The technology used in an attempt to find out whether a second passage tomb, which may also be aligned with a solstice event, exists at Newgrange had proved its worth during experimentation by a Slovakian team of scientists who visited the Boyne Valley, an Irish archaeologist said this week.
Dr Conor Brady, archaeologist and lecturer at Dundalk Institute of Technology, who lives at Slane, said that while there would be no "dramatic announcements" about discovery of a second chamber at Newgrange at this stage, the microgravitational technology used in the experiments had proven valuable to archaeologists and scientists.
The possibility that Newgrange could have a second passage tomb, which may also be aligned with a solstice event, was being explored by a team of Irish and Slovakians archaeologists using ground-breaking technology.
Already part of the Brú na Bóinne World Heritage Site, Newgrange is one of the most popular tourist attractions in Ireland and if a second chamber was uncovered it would add to its already global iconic status.
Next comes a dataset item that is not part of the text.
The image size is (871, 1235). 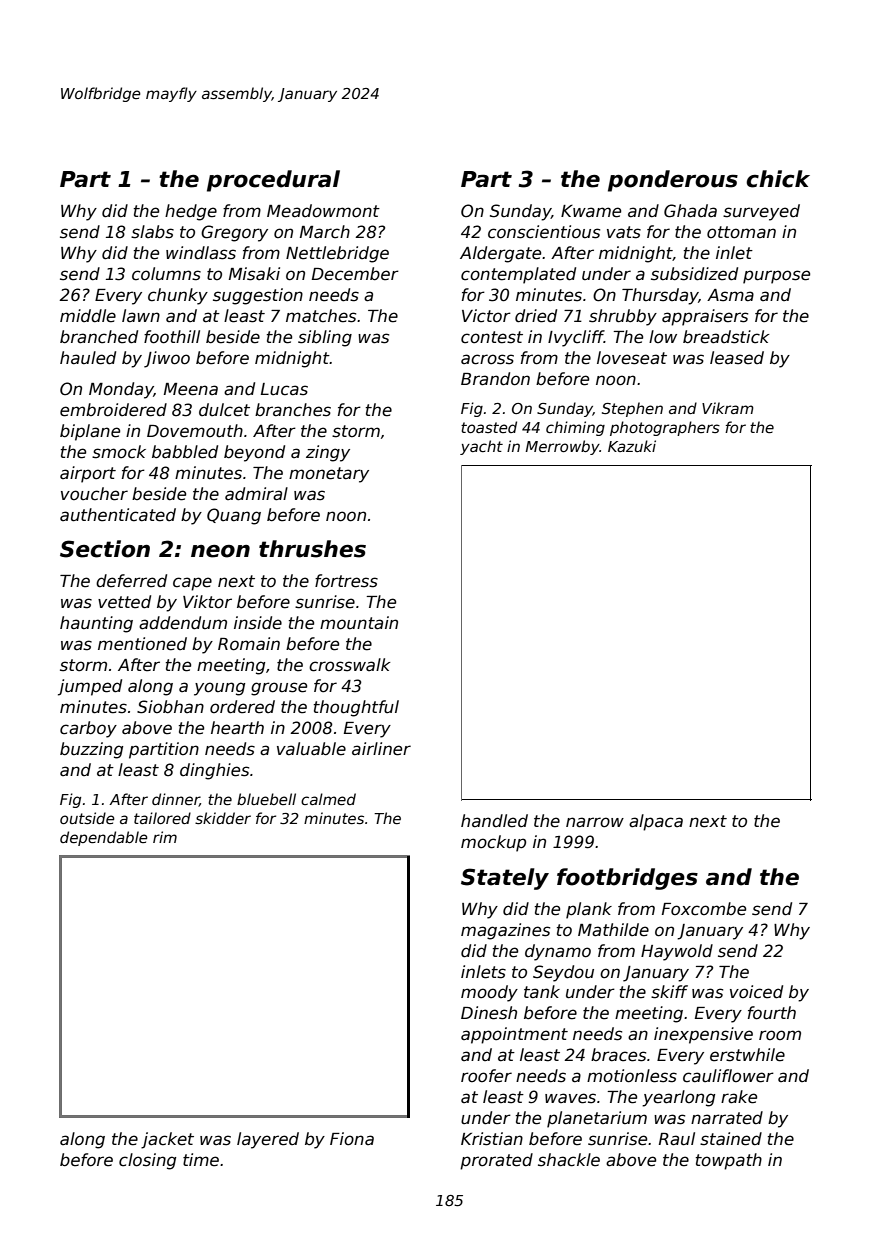 What do you see at coordinates (493, 843) in the page?
I see `mockup` at bounding box center [493, 843].
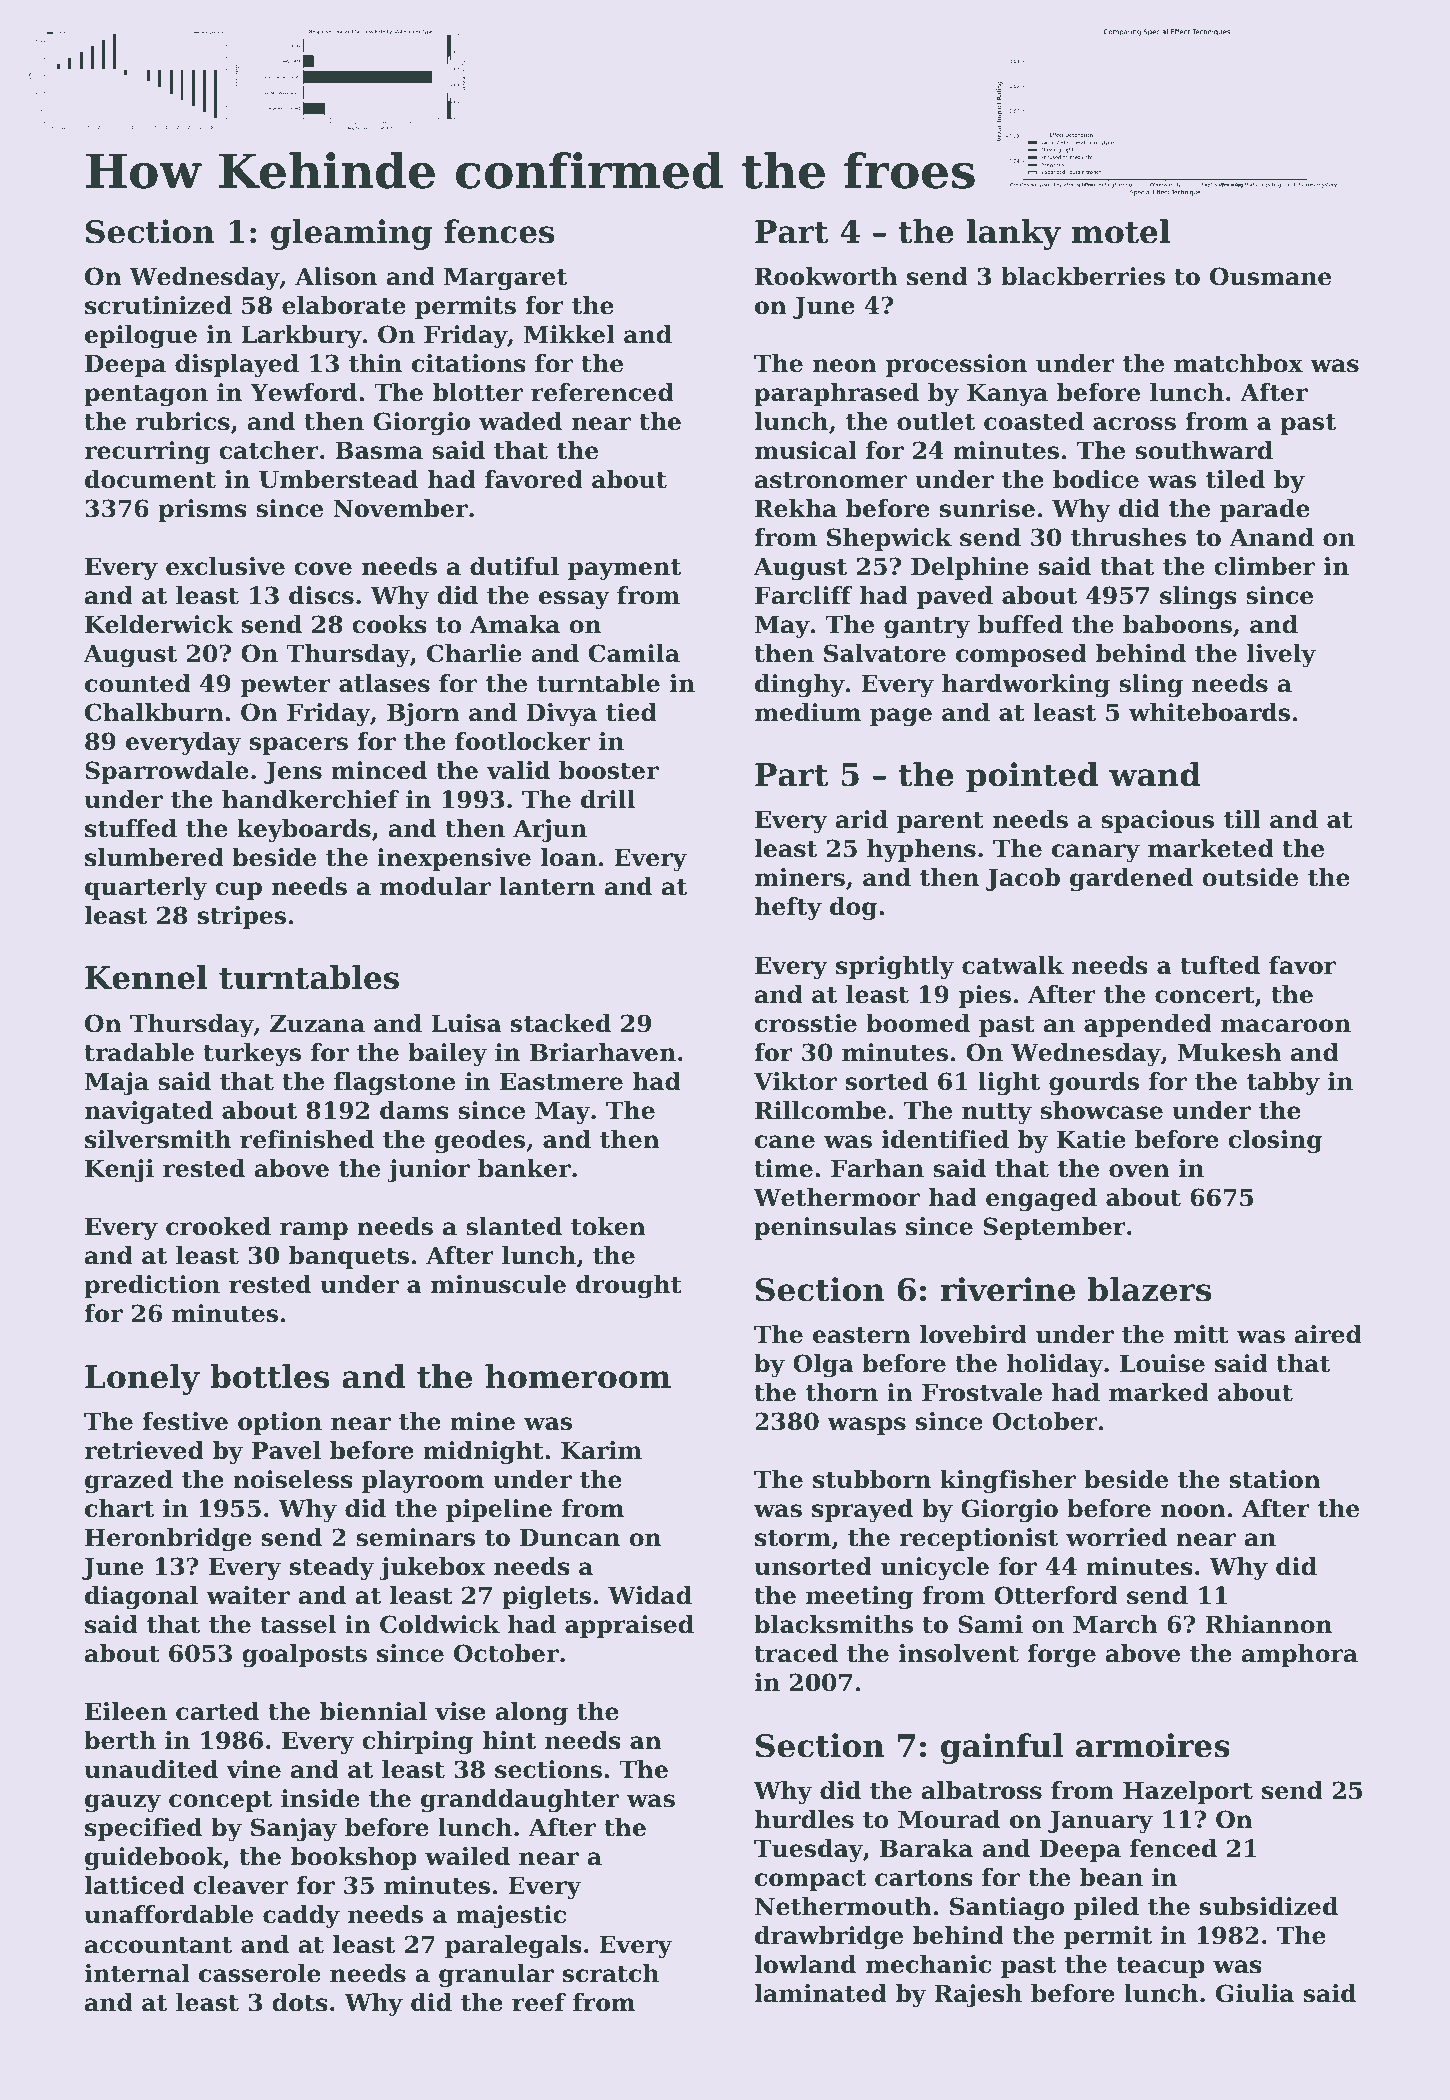 Image resolution: width=1450 pixels, height=2100 pixels. I want to click on holiday, so click(1055, 1365).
Newgrange is synonymous with sunrise on the winter solstice but the possibility that it has another as yet unknown chamber is not being ruled out.
Dr Brady said this week that while the weather conditions encountered by the team at Newgrange created difficulty in the use of the highly-sensitive equipment, it had nevertheless shown that "it works".
The purpose of the microgravitational equipment was to detect underground cavities. The microgravity meter responds to variations in density in the ground beneath it.